What is needed.
Each entry below is to be duplicated precisely.

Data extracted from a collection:
------------------------------------

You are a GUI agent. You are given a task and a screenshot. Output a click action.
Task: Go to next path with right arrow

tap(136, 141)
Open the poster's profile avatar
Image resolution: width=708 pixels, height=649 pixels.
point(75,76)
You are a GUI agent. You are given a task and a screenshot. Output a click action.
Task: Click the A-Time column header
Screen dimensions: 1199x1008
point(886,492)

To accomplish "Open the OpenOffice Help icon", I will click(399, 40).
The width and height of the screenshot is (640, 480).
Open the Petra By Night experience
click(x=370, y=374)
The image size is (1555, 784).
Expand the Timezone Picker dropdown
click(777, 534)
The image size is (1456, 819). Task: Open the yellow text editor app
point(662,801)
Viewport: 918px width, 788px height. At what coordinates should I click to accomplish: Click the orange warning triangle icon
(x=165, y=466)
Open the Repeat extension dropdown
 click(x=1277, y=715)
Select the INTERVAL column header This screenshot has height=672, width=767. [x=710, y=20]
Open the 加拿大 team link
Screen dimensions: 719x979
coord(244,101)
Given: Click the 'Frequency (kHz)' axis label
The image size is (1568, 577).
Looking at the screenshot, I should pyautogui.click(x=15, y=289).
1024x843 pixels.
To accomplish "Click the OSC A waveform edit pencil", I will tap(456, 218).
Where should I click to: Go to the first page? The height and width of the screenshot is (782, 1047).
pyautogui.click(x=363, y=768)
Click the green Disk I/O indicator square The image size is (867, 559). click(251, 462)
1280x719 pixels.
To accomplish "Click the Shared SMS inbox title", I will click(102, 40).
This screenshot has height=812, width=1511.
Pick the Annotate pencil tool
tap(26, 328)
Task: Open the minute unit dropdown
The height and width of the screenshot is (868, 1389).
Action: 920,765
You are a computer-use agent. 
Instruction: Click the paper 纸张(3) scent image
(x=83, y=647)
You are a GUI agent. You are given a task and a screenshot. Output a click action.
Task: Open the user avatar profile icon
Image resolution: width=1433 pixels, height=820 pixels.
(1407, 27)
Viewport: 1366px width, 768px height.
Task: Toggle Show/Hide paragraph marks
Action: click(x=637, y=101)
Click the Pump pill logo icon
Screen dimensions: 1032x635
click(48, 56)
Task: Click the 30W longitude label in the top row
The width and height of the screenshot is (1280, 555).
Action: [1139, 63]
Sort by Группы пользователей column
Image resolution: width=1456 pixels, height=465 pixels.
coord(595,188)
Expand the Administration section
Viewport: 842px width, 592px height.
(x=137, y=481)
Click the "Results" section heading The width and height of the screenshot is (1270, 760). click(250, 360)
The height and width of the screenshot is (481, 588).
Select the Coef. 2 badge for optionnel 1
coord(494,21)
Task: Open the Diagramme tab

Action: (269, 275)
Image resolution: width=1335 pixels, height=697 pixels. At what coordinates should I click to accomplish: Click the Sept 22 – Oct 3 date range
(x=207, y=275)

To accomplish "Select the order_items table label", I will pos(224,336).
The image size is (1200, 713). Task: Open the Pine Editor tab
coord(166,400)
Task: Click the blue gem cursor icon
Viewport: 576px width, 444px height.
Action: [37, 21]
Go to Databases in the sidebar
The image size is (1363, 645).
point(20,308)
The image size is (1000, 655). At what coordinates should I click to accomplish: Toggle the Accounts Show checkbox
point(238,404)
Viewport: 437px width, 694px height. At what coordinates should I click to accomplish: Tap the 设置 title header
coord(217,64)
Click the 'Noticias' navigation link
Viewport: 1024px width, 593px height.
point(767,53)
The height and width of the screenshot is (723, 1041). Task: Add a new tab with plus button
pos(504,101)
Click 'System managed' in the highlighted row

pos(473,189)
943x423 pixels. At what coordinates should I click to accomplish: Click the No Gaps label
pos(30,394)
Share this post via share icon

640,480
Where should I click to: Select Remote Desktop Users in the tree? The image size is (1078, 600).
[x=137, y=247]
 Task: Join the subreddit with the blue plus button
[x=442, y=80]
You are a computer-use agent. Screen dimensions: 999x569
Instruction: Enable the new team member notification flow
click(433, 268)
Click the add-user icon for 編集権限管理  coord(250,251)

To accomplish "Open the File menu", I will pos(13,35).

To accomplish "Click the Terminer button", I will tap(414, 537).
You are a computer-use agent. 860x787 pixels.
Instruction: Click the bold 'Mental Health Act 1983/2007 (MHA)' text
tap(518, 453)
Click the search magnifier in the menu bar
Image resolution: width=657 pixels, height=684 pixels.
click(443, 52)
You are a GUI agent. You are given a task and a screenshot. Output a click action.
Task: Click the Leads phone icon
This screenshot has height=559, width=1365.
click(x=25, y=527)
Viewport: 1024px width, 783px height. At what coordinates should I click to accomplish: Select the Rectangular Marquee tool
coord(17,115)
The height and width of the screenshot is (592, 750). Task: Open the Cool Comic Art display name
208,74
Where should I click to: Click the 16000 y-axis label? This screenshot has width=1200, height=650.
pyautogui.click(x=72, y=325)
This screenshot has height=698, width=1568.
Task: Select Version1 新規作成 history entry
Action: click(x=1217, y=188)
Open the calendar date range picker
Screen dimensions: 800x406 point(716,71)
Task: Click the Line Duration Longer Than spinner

------------------------------------

Task result.
You are a GUI agent. You are given a task and a screenshot. Output a click action.
Task: Go to next path with right arrow

tap(136, 141)
Open the poster's profile avatar
Image resolution: width=708 pixels, height=649 pixels.
point(75,76)
You are a GUI agent. You are given a task and a screenshot. Output a click action.
Task: Click the A-Time column header
Screen dimensions: 1199x1008
point(886,492)

To accomplish "Open the OpenOffice Help icon", I will click(399, 40).
The width and height of the screenshot is (640, 480).
Open the Petra By Night experience
click(x=370, y=374)
The image size is (1555, 784).
Expand the Timezone Picker dropdown
click(777, 534)
The image size is (1456, 819). Task: Open the yellow text editor app
point(662,801)
Viewport: 918px width, 788px height. At what coordinates should I click to accomplish: Click the orange warning triangle icon
(x=165, y=466)
Open the Repeat extension dropdown
 click(x=1277, y=715)
Select the INTERVAL column header This screenshot has height=672, width=767. [x=710, y=20]
Open the 加拿大 team link
Screen dimensions: 719x979
coord(244,101)
Given: Click the 'Frequency (kHz)' axis label
The image size is (1568, 577).
Looking at the screenshot, I should pyautogui.click(x=15, y=289).
1024x843 pixels.
To accomplish "Click the OSC A waveform edit pencil", I will tap(456, 218).
Where should I click to: Go to the first page? The height and width of the screenshot is (782, 1047).
pyautogui.click(x=363, y=768)
Click the green Disk I/O indicator square The image size is (867, 559). click(251, 462)
1280x719 pixels.
To accomplish "Click the Shared SMS inbox title", I will click(102, 40).
This screenshot has height=812, width=1511.
Pick the Annotate pencil tool
tap(26, 328)
Task: Open the minute unit dropdown
The height and width of the screenshot is (868, 1389).
Action: 920,765
You are a computer-use agent. 
Instruction: Click the paper 纸张(3) scent image
(x=83, y=647)
You are a GUI agent. You are given a task and a screenshot. Output a click action.
Task: Open the user avatar profile icon
Image resolution: width=1433 pixels, height=820 pixels.
(1407, 27)
Viewport: 1366px width, 768px height.
Task: Toggle Show/Hide paragraph marks
Action: click(x=637, y=101)
Click the Pump pill logo icon
Screen dimensions: 1032x635
click(48, 56)
Task: Click the 30W longitude label in the top row
The width and height of the screenshot is (1280, 555).
Action: [1139, 63]
Sort by Группы пользователей column
Image resolution: width=1456 pixels, height=465 pixels.
coord(595,188)
Expand the Administration section
Viewport: 842px width, 592px height.
(x=137, y=481)
Click the "Results" section heading The width and height of the screenshot is (1270, 760). click(250, 360)
The height and width of the screenshot is (481, 588).
Select the Coef. 2 badge for optionnel 1
coord(494,21)
Task: Open the Diagramme tab

Action: (269, 275)
Image resolution: width=1335 pixels, height=697 pixels. At what coordinates should I click to accomplish: Click the Sept 22 – Oct 3 date range
(x=207, y=275)

To accomplish "Select the order_items table label", I will pos(224,336).
The image size is (1200, 713). Task: Open the Pine Editor tab
coord(166,400)
Task: Click the blue gem cursor icon
Viewport: 576px width, 444px height.
Action: [37, 21]
Go to Databases in the sidebar
The image size is (1363, 645).
point(20,308)
The image size is (1000, 655). At what coordinates should I click to accomplish: Toggle the Accounts Show checkbox
point(238,404)
Viewport: 437px width, 694px height. At what coordinates should I click to accomplish: Tap the 设置 title header
coord(217,64)
Click the 'Noticias' navigation link
Viewport: 1024px width, 593px height.
point(767,53)
The height and width of the screenshot is (723, 1041). Task: Add a new tab with plus button
pos(504,101)
Click 'System managed' in the highlighted row

pos(473,189)
943x423 pixels. At what coordinates should I click to accomplish: Click the No Gaps label
pos(30,394)
Share this post via share icon

640,480
Where should I click to: Select Remote Desktop Users in the tree? The image size is (1078, 600).
[x=137, y=247]
 Task: Join the subreddit with the blue plus button
[x=442, y=80]
You are a computer-use agent. Screen dimensions: 999x569
Instruction: Enable the new team member notification flow
click(433, 268)
Click the add-user icon for 編集権限管理  coord(250,251)

To accomplish "Open the File menu", I will pos(13,35).

To accomplish "Click the Terminer button", I will tap(414, 537).
You are a computer-use agent. 860x787 pixels.
Instruction: Click the bold 'Mental Health Act 1983/2007 (MHA)' text
tap(518, 453)
Click the search magnifier in the menu bar
Image resolution: width=657 pixels, height=684 pixels.
click(443, 52)
You are a GUI agent. You are given a task and a screenshot. Output a click action.
Task: Click the Leads phone icon
This screenshot has height=559, width=1365.
click(x=25, y=527)
Viewport: 1024px width, 783px height. At what coordinates should I click to accomplish: Select the Rectangular Marquee tool
coord(17,115)
The height and width of the screenshot is (592, 750). Task: Open the Cool Comic Art display name
208,74
Where should I click to: Click the 16000 y-axis label? This screenshot has width=1200, height=650.
pyautogui.click(x=72, y=325)
This screenshot has height=698, width=1568.
Task: Select Version1 新規作成 history entry
Action: click(x=1217, y=188)
Open the calendar date range picker
Screen dimensions: 800x406 point(716,71)
Task: Click the Line Duration Longer Than spinner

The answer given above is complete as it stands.